Given that the show has three people who can literally manipulate time and space on hand for this hour, there’s actually an impressive stake count going on here. Things feel appropriately dire throughout. Harry’s solution is to bring the nuke to the Speed Force, an idea Jay is against, since that means potentially destroying the Speed Force and killing every Speedster’s power. Pretty soon, even the Speedsters themselves are getting too tired to stay at such continuous speed, and the toll takes both Jay and Jesse out before they’re able to deliver a trio of lightning bolts that could render the nuke a dud. (Just watching them get frozen up is both a touching visual and also sort of creepy.)

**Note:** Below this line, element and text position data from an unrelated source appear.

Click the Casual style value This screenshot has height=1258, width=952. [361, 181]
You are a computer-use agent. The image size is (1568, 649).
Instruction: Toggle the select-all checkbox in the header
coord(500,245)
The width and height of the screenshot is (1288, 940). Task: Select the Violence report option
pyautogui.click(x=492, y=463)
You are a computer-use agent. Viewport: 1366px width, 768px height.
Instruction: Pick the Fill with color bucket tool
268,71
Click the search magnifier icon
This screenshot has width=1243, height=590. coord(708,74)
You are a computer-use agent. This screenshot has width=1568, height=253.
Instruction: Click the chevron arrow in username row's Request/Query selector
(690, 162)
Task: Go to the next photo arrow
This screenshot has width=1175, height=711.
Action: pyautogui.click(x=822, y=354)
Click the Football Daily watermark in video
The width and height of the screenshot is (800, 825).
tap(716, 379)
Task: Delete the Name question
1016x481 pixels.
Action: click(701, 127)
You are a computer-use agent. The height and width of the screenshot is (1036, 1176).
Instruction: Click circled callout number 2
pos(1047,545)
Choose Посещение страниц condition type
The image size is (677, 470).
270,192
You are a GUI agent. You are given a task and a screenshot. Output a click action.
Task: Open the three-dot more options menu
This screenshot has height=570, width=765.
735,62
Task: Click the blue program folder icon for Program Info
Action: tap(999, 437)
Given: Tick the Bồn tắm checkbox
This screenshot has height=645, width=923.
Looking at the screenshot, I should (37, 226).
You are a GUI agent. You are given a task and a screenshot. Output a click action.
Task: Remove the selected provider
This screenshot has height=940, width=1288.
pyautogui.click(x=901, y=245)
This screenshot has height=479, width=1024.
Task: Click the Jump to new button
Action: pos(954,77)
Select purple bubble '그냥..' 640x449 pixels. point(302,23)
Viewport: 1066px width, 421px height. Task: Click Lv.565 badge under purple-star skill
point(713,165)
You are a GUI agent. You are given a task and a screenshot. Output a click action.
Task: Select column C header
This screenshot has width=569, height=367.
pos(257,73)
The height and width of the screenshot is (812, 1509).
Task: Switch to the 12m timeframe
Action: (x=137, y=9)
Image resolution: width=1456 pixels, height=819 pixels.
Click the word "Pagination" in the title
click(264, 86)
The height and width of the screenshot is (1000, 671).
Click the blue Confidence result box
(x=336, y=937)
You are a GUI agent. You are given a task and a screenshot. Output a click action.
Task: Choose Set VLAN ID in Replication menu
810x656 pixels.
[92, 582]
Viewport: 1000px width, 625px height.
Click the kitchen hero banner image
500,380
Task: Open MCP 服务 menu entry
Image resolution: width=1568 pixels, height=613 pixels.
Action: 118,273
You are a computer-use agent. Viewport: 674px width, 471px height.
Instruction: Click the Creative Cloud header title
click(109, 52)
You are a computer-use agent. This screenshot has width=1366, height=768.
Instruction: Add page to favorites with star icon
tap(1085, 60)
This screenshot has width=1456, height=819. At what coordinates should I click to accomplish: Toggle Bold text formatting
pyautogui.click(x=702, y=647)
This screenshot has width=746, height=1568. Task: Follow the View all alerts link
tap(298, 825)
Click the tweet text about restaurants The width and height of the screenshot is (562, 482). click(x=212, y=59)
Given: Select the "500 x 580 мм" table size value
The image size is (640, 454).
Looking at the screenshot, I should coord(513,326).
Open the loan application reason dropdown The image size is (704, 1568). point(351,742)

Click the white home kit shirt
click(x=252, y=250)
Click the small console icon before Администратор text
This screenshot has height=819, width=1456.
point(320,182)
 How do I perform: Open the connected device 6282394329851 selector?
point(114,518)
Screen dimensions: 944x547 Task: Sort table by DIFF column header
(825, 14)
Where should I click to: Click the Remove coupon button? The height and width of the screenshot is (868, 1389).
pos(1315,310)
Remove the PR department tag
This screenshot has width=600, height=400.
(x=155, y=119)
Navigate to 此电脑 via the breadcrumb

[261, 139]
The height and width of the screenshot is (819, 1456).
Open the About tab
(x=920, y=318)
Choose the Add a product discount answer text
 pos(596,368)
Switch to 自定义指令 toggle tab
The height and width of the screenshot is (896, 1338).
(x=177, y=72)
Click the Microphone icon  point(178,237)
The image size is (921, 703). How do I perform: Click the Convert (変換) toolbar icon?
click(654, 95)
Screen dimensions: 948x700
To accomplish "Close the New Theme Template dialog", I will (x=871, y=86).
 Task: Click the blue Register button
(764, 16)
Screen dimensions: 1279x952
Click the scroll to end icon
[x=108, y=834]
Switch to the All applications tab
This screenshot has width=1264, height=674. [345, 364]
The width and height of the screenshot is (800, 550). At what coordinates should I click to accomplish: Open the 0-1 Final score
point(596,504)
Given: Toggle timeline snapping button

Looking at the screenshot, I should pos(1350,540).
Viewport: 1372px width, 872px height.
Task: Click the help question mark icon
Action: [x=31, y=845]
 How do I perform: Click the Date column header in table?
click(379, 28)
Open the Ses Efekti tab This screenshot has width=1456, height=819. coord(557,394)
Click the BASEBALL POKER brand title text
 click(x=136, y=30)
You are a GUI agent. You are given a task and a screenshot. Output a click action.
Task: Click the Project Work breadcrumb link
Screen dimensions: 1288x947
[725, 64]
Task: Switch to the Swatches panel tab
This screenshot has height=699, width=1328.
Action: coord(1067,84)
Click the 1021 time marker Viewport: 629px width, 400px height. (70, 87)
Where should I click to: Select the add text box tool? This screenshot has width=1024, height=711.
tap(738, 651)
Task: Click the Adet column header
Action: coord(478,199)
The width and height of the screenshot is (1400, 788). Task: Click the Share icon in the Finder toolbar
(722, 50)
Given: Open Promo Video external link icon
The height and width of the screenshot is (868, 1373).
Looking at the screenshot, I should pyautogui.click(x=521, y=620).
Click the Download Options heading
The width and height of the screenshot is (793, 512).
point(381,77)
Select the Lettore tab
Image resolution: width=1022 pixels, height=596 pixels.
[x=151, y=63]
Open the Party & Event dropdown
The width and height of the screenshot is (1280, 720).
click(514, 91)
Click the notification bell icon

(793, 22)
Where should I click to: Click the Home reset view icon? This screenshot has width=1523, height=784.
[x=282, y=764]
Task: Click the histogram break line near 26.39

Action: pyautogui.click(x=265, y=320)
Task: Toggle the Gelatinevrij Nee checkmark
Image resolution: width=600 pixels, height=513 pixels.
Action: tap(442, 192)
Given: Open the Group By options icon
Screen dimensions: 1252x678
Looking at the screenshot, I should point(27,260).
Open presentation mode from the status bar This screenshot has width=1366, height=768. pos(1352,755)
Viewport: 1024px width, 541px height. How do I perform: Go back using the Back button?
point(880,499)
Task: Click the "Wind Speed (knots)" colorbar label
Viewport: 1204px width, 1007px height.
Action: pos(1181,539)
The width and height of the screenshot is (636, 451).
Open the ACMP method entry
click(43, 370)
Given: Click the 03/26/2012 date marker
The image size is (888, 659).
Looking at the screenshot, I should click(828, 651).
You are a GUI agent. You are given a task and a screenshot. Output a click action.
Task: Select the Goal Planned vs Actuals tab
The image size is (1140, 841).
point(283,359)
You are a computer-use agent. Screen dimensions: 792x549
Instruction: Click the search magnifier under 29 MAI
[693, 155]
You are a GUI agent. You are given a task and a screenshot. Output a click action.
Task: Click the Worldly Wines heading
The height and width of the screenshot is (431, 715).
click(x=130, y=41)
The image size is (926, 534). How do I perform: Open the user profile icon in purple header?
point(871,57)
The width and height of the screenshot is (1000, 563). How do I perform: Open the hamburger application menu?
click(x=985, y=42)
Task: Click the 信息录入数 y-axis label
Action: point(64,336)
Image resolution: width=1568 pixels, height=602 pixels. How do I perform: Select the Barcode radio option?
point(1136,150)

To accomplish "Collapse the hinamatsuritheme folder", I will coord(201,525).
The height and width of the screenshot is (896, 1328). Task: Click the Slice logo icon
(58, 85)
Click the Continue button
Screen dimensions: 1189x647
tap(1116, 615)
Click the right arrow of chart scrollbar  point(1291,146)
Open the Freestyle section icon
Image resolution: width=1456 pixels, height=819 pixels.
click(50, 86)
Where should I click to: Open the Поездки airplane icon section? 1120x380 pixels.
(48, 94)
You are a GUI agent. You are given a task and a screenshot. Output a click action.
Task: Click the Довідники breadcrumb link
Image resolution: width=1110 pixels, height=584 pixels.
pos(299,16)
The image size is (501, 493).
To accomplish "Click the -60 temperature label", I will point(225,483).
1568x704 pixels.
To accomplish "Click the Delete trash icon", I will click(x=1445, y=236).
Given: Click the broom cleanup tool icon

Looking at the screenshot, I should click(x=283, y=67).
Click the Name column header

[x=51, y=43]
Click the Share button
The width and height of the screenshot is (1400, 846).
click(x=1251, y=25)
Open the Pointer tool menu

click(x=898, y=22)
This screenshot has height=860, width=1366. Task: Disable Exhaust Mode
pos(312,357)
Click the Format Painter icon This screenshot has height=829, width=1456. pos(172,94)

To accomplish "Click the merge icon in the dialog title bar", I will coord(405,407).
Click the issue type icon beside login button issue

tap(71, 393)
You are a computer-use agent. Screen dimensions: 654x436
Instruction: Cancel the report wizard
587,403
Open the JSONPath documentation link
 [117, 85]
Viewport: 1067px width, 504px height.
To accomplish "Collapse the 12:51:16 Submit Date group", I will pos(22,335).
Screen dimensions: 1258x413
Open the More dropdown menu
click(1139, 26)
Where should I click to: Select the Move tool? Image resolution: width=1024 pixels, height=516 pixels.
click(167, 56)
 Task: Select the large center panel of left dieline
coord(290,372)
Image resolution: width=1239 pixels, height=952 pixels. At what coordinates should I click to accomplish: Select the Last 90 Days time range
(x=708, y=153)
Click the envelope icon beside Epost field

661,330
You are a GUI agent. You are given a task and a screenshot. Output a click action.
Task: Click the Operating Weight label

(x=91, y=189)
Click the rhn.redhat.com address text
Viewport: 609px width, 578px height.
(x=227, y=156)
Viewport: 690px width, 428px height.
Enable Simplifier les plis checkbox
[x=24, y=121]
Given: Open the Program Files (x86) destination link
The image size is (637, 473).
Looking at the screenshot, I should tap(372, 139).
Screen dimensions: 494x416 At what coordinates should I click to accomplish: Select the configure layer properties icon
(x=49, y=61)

Iris’ solution to stop the bomb by tricking the dummy they deployed to fool the Speed Force at the start of the season is pretty clever, and the sequence where Barry runs inside the Speed Force itself while lightning of all colors comes for him is visually arresting. But the problem with an episode like “Enter Flashtime” is its quintessential straightforwardness. Without the other ways the show uses to fill an average episode — subplots involving other characters, goofy action scenes, etc. — there isn’t a lot here to write about. One minor character piece that comes close happens when Jesse and Harry finally catch a moment to talk about the death of Jesse’s mother and her father’s steadfast refusal to really move on from it. It’s short, but it has an ending that works surprisingly well in that Harry uses his tech from last week to let his daughter hear all the thoughts about her mother that he himself can’t really convey. For as much dancing around Jesse’s backstory the show has done, the little insight into her life is effective, especially when she tells her time-frozen dad that she just wishes for him to find happiness.
“Enter Flashtime” is a solid outing that provides a nice breather from the recent Devoe shenanigans the team has been put through. If nothing else, it certainly proves that a show about a man with super speed is capable of the impossible…including a bottle episode.
Additional Notes
- Jay is retiring over on Earth-3, but not after he’s training a new female Speedster. There’s no confirmation as to which woman, but there are a few to choose from.
- “That’s what she said. That’s literally what she said.”
- Briefly touched upon is the hint that Devoe has been setting the events of the last three seasons into motion in some way or another, and that is something I am not really willing to buy.
- Oh hey, Maybe Barry and Iris’ daughter is back!
- Central City has the shortest memory ever if Killer Frost can have a drink named after her when she’s only been a “hero” for like, maybe two months.